Un million de tokens, c’est l’équivalent de 75 000 lignes de code d’un seul tenant.
De quoi voir gros.
Pas de quoi tout voir, et surtout pas de quoi tout y jeter sans compter, parce que cette place immense reste une place finie, et chère.
Ce qui squatte déjà le bureau
Le piège, c’est de croire la fenêtre vide quand vous arrivez. Elle est déjà bien encombrée avant votre première phrase.
Au démarrage de chaque session sur Granit, l’agent charge le CLAUDE.md : deux cents lignes de règles permanentes,
l’architecture en couches, les conventions de commit, l’interdiction de logger un email.

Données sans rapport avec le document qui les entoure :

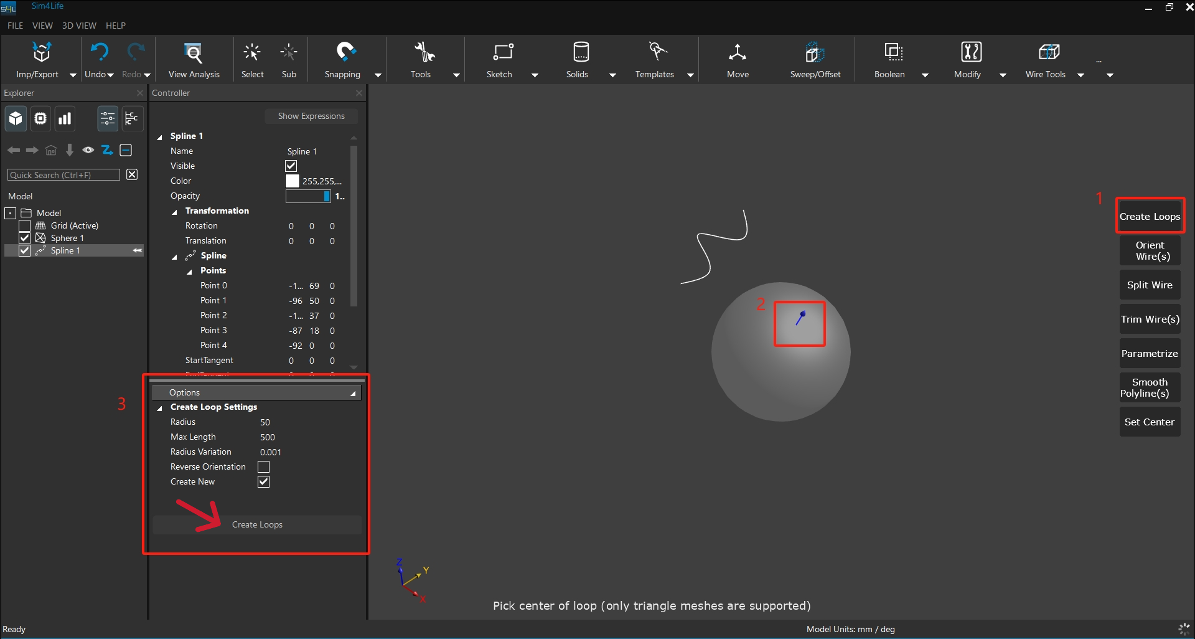Collapse the Transformation section

[x=175, y=212]
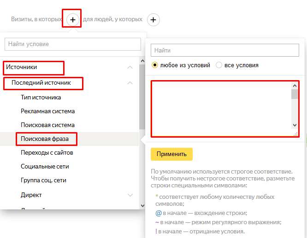Viewport: 307px width, 238px height.
Task: Select 'любое из условий' radio button
Action: (155, 65)
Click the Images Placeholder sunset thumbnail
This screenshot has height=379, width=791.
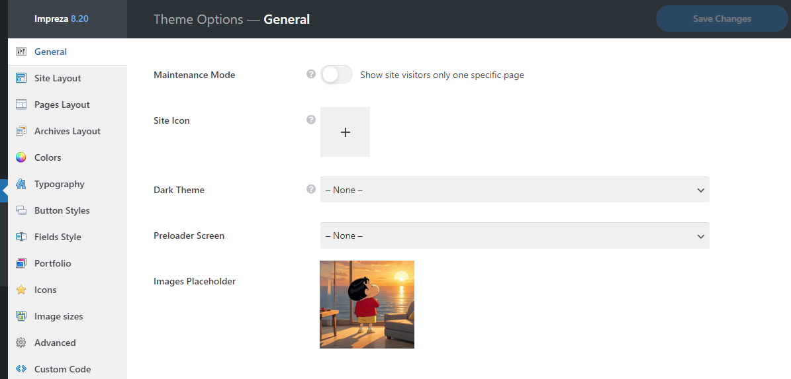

S’ajoutent des règles qui s’injectent toutes seules selon le fichier qu’il ouvre
(dès qu’il touche une requête SQL, une consigne sur le cloisonnement des données apparaît dans sa tête, sans que je la redemande). Puis les fichiers qu’il a lus pour comprendre le terrain. Puis toute la conversation depuis le début, la sienne comme la vôtre. Votre prompt, lui, n’est que le dernier arrivé sur une fenêtre déjà remplie.
Voyez la fenêtre comme un bureau, pas comme une bibliothèque. Ce qui est posé dessus, il l’a sous la main, tout de suite. Le reste dort sur les étagères, et il doit se lever pour aller le chercher. Lire un fichier, c’est exactement ça : le poser sur le bureau, et payer la place qu’il prend, trois cents lignes d’un coup pour une réponse qui en tenait sur une seule.

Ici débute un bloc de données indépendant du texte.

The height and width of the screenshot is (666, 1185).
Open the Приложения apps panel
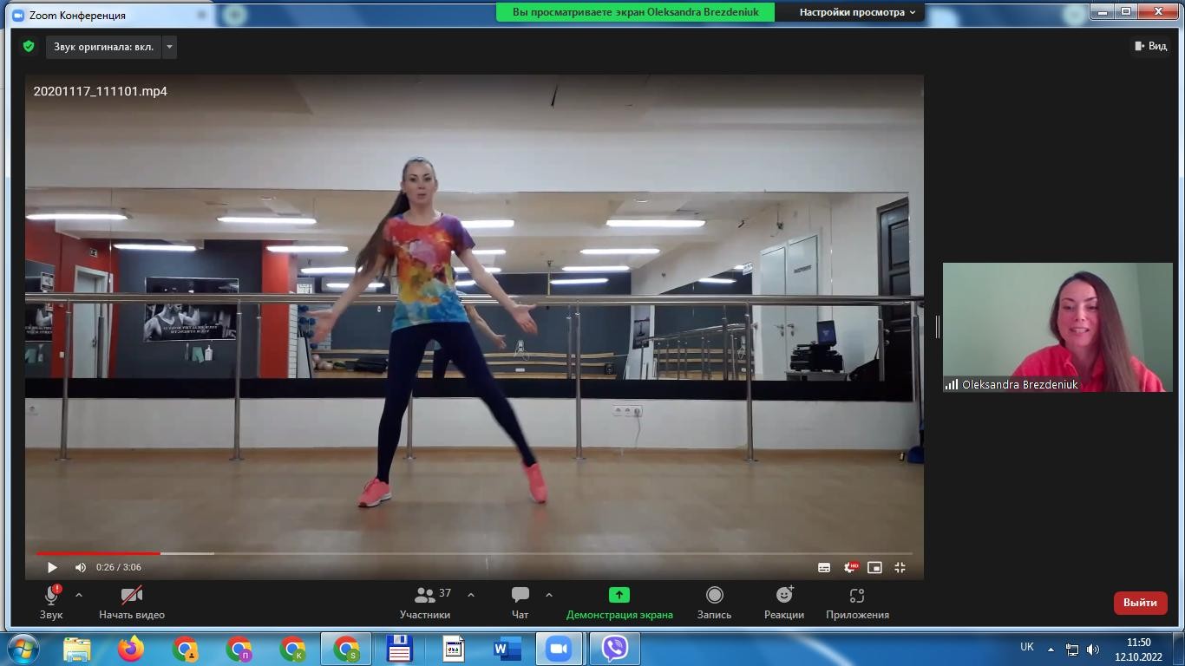click(x=857, y=596)
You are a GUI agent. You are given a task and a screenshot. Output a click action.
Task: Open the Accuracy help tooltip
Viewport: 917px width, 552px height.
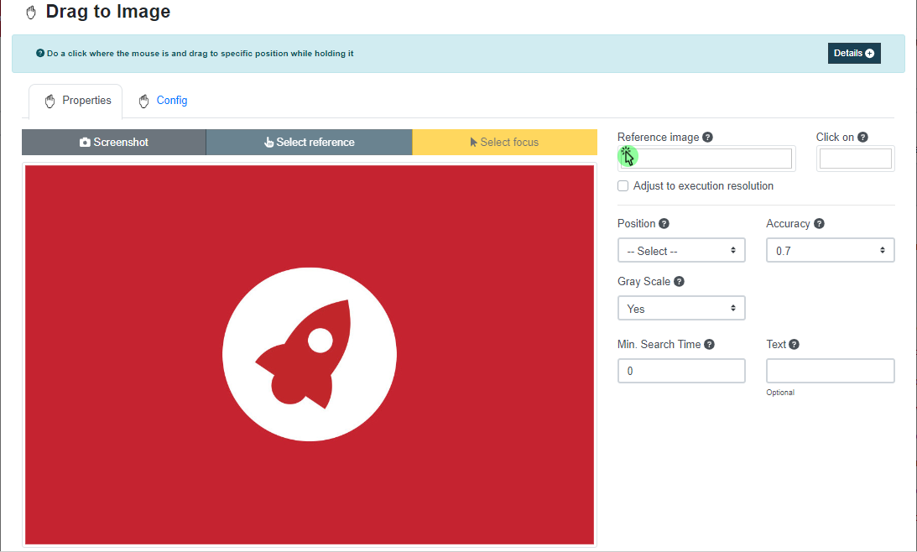pos(819,223)
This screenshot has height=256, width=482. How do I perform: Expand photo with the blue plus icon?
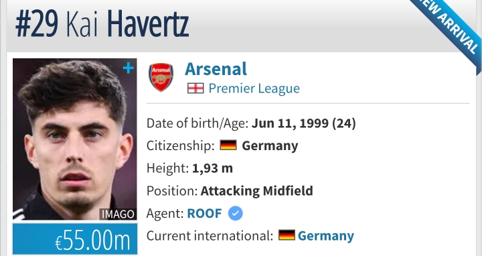click(128, 68)
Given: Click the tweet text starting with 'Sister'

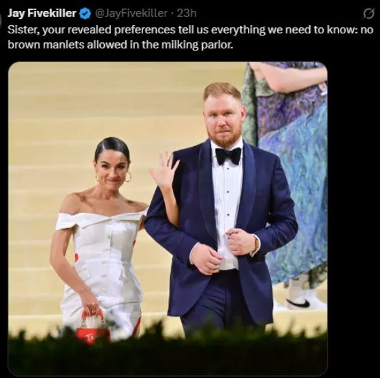Looking at the screenshot, I should [x=191, y=37].
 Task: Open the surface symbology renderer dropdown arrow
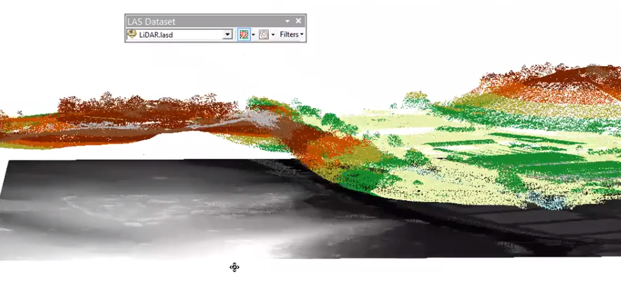pyautogui.click(x=273, y=35)
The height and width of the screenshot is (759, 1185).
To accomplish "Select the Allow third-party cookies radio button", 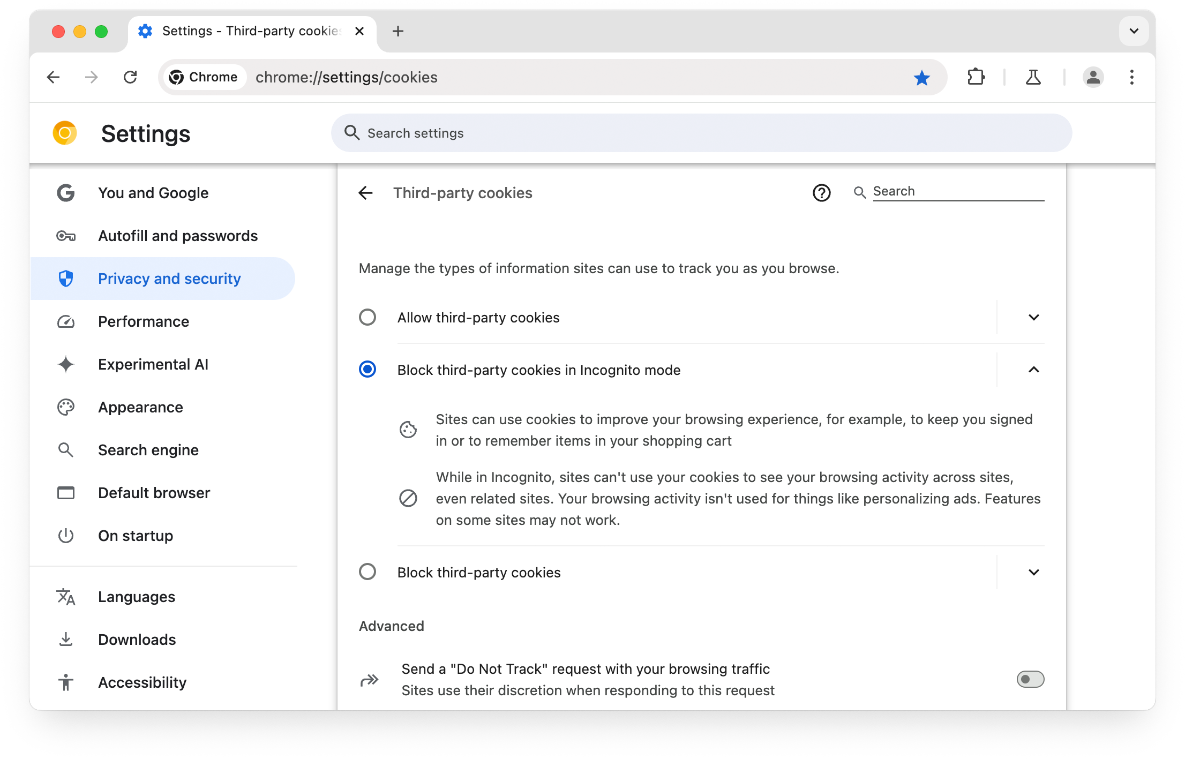I will (x=367, y=317).
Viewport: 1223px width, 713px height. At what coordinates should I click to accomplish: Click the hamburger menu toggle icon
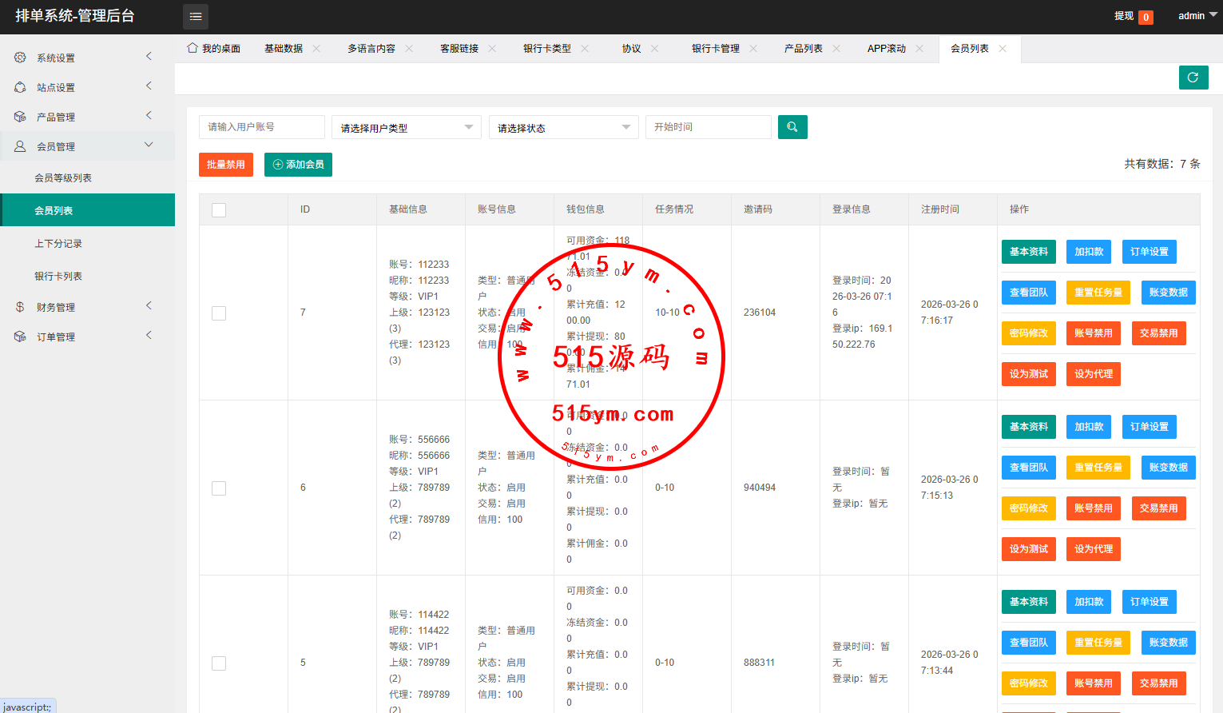tap(196, 17)
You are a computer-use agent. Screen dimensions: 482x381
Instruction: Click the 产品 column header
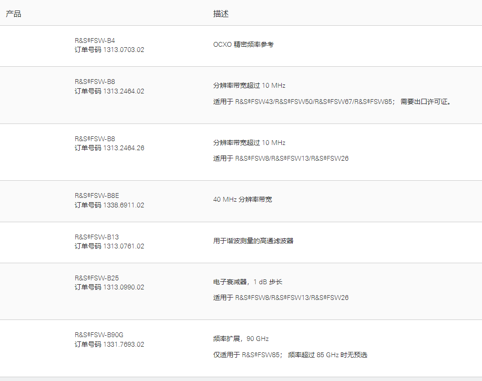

Tout l’art consiste à ne pas le faire se lever pour rien.
C’est d’ailleurs pour ça que je m’appuie sur des oracles déterministes : des garde-fous qui tranchent par oui ou non, un test, un build, un compilateur. Plutôt que de tout garder sur le bureau pour vérifier que rien ne casse, l’agent interroge le garde-fou et obtient une réponse nette. Moins de paperasse, plus de place pour réfléchir.

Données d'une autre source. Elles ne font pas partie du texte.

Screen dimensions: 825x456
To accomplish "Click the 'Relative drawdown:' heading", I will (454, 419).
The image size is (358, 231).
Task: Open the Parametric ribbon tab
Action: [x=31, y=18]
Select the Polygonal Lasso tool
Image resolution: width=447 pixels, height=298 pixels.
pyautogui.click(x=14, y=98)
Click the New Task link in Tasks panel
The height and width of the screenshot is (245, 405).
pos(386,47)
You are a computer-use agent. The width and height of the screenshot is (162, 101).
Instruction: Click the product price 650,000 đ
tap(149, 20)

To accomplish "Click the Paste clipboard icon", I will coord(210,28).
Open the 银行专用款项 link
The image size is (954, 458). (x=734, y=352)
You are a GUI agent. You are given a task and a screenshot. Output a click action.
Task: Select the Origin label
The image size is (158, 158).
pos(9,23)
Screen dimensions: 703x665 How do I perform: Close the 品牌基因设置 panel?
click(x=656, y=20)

(Il existe une commande, /context, qui montre noir sur blanc ce qui occupe la table. La première fois, on est surpris de voir tout ce qui dort là avant même d’avoir parlé.)
Pourquoi il « oublie » ?
Une fois ce bureau en tête, ses ratés cessent d’être un mystère.
Il « oublie » une consigne donnée vingt minutes plus tôt ?
Quand la fenêtre sature, l’agent fait le ménage tout seul : il jette d’abord les vieux résultats de commandes, devenus inutiles, puis il résume la conversation pour la compresser. C’est la compaction, et votre consigne du début a très bien pu partir au résumé, fondue en une ligne ou disparue.
Rien à voir avec de la mauvaise volonté : c’est de la place qui manque, voilà tout.
Petit cas récurrent que beaucoup ont dû déjà rencontrer : en ouverture de session, je pose une règle simple :
« les migrations de base de données, c’est moi qui les lance, tu n’y touches pas ».
Une heure et deux /compact plus tard, l’agent m’en déroule une, tout fier de son initiative.
Il n’a pas désobéi : ma phrase avait fondu dans un résumé, et pour lui elle n’avait jamais existé.
Il répond à côté sur un gros projet ?
Tout ne tenait pas sur le bureau d’un seul coup, alors il a travaillé sur la moitié visible qu’il avait dans sa tête. Même s’il n’a lu que trois chapitres sur dix, il répond quand même.
D’où deux réflexes, que je garde pour la suite : découper le travail pour qu’un morceau tienne dans la fenêtre, et lui épargner les lectures inutiles.
Un agent qui déborde n’est pas bête, il est encombré
Reste à voir ce que l’agent fait de cette fenêtre une fois remplie. Comment découper un bloc en plus petits puis boucler, pour relire son propre résultat et recommencer.
C’est l’affaire d’un prochain carnet.